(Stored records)
====
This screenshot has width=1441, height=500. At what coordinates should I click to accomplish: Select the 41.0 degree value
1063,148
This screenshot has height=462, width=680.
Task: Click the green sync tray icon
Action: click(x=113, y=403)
====
- **Problem to solve**
With nothing left out, transcribe the records above exactly.

- **Result below**
This screenshot has width=1441, height=500. At what coordinates should I click to accomplish: Select the 41.0 degree value
1063,148
This screenshot has height=462, width=680.
Task: Click the green sync tray icon
Action: click(x=113, y=403)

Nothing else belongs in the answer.